You could look at Lucene's documentation - there is a lot on internals in wiki. http://lucene.apache.org/java/docs/
...or Lucene.NET if you're .NET guy: http://incubator.apache.org/lucene.net/
While using grep/agrep is a good starting point, to make an efficient search engine you'll need indexing.
For that, you'll need to learn about some specialized data structures, such as suffix trees, which are very useful for efficient indexing and retrieval of search results.
Here's Brin's and Page's article about the anatomy of a 'new' search engine (Google) written some years ago. Google now offers even more articles about their algorithms.
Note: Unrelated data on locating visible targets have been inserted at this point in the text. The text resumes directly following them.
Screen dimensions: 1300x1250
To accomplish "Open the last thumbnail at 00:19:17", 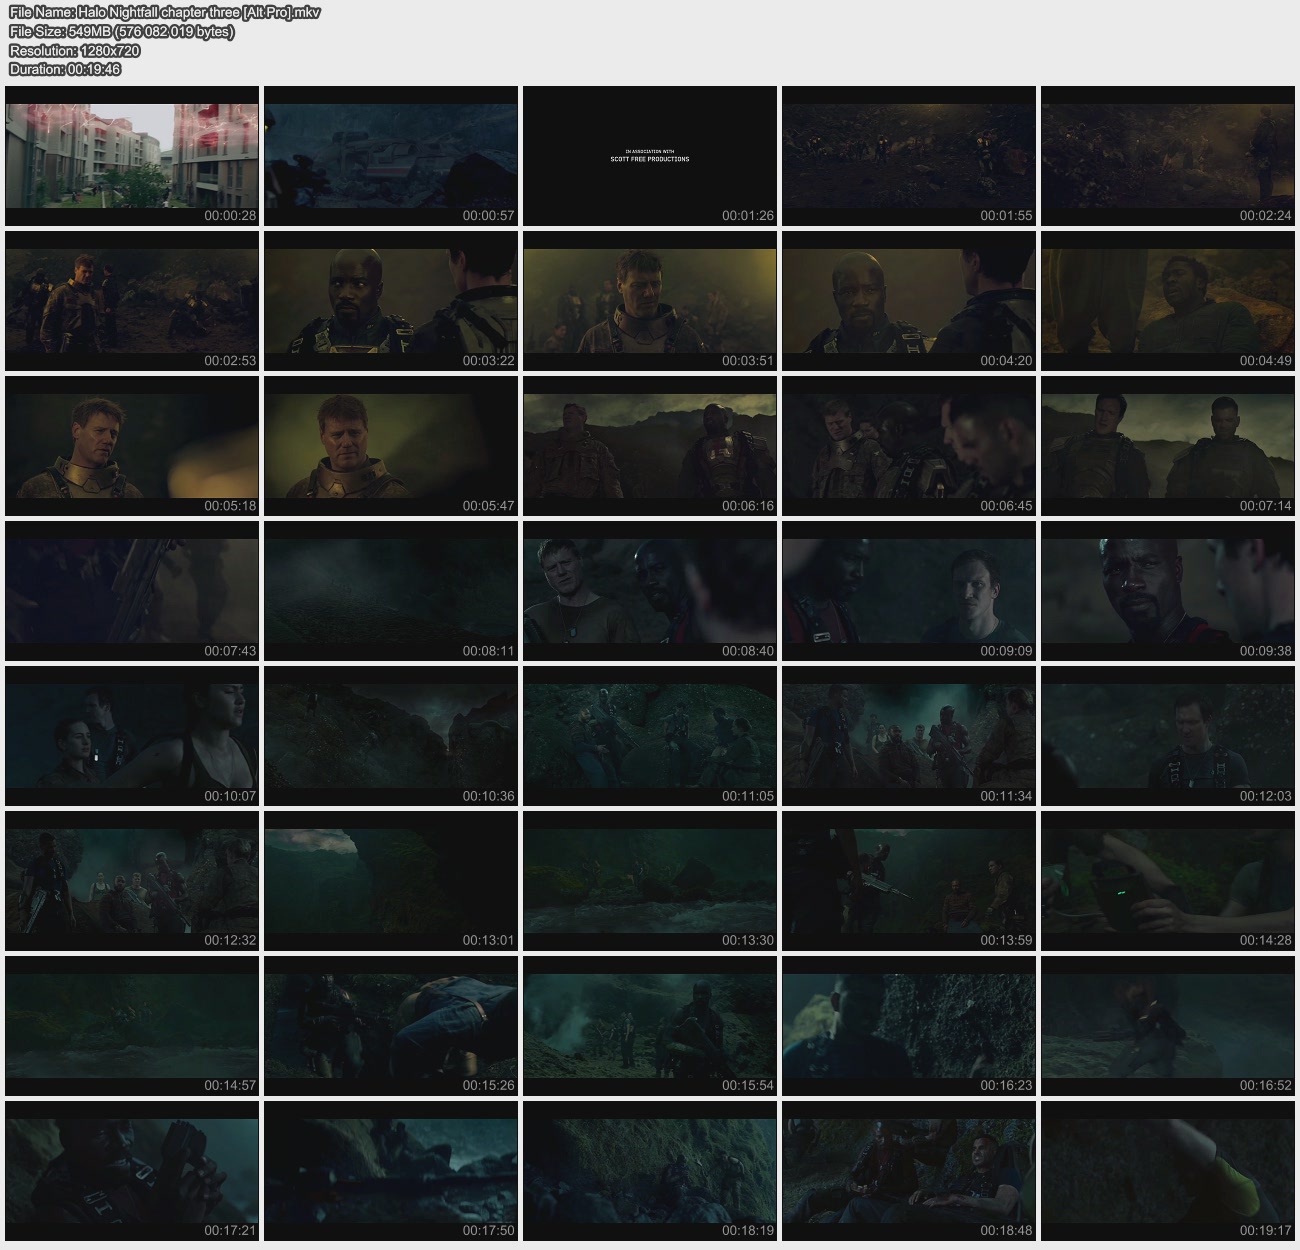I will [1167, 1170].
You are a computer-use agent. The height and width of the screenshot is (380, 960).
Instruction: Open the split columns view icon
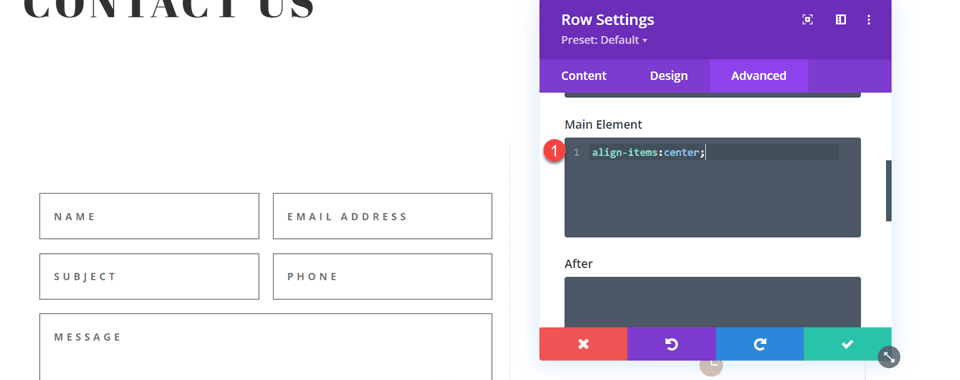(841, 20)
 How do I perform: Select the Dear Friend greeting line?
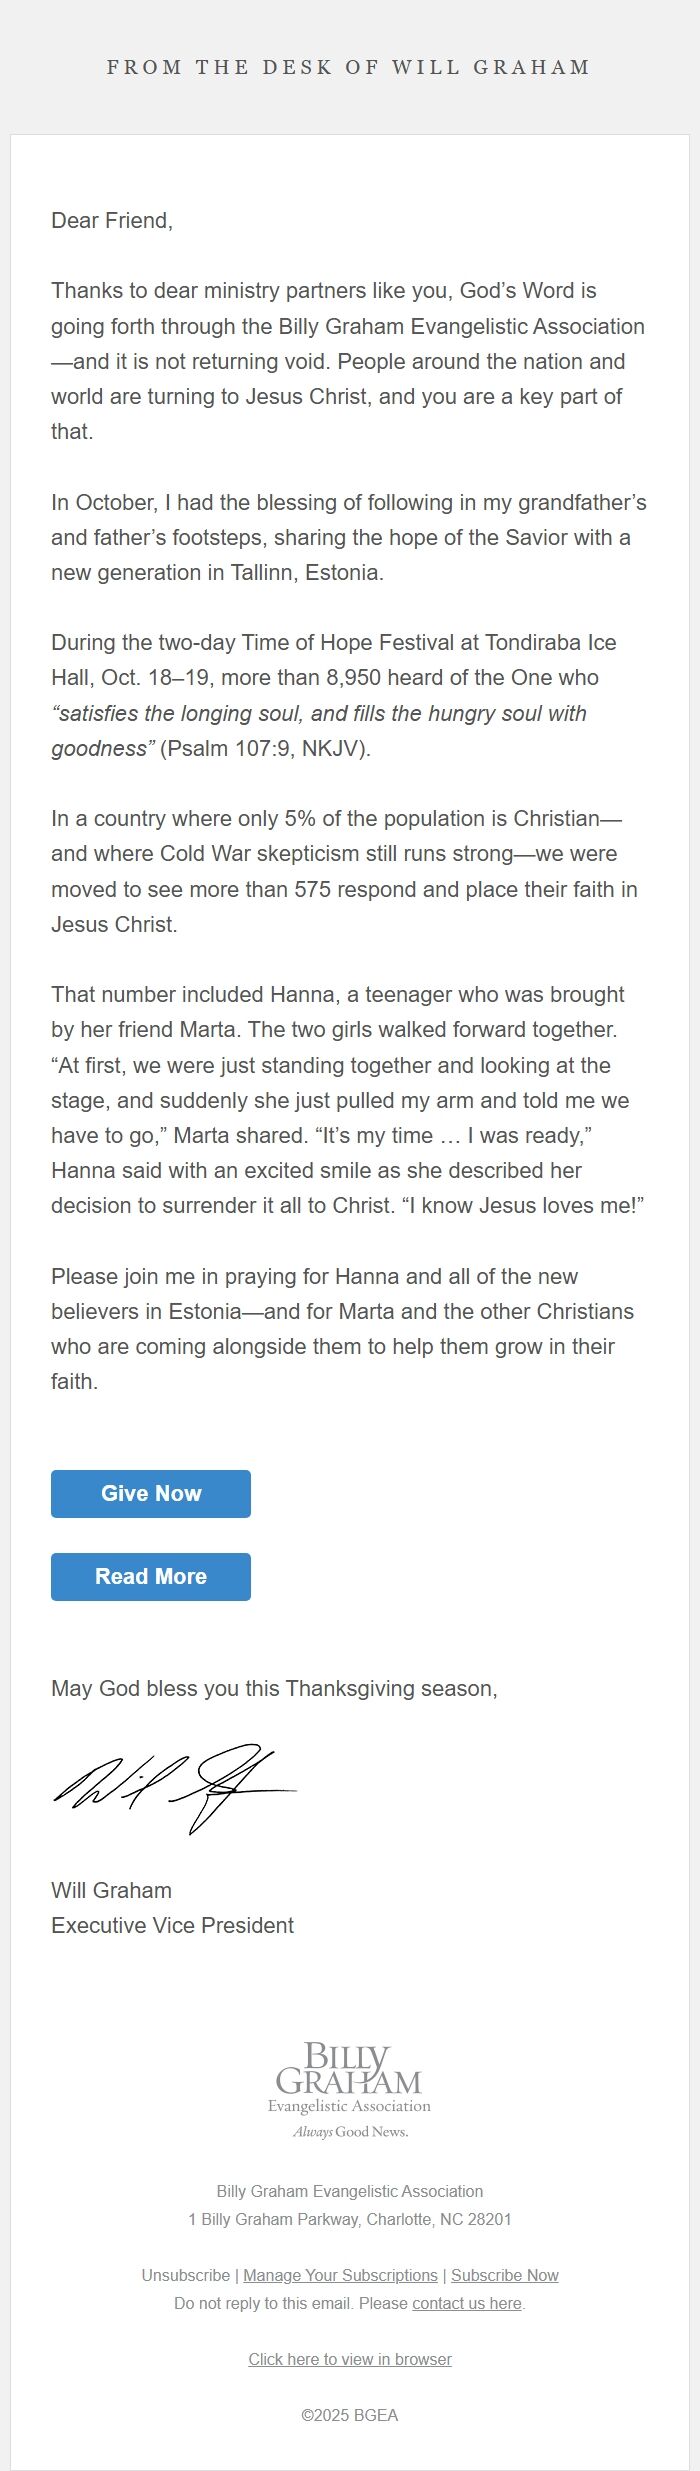(113, 220)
Related posts for your reference:
Building a Web Search Engine:
http://stackoverflow.com/questions/112248/building-a-web-search-engine
Open Source Projects for Web Search Engine Components:
http://stackoverflow.com/questions/672476/open-source-projects-for-web-search-engine-components
Writing a search engine is not a trivial task and that is depending how many documents you want to search. If the number and the size of the documents is not large, then a simple sequential search a la Grep/Glimpse oder a database is enough. Otherwise you must use a library that use an inverted-index for indexing and searching.
For documentation you can look at Introduction to Information Retrieval (available online).
You can also look at:
- Lucene full text search engine in java.
- Zettair simple text search engine in c.
- Seach engines for websites like A Perl search engine library.
Research Information Retrieval. The concepts are decades old and very well written about.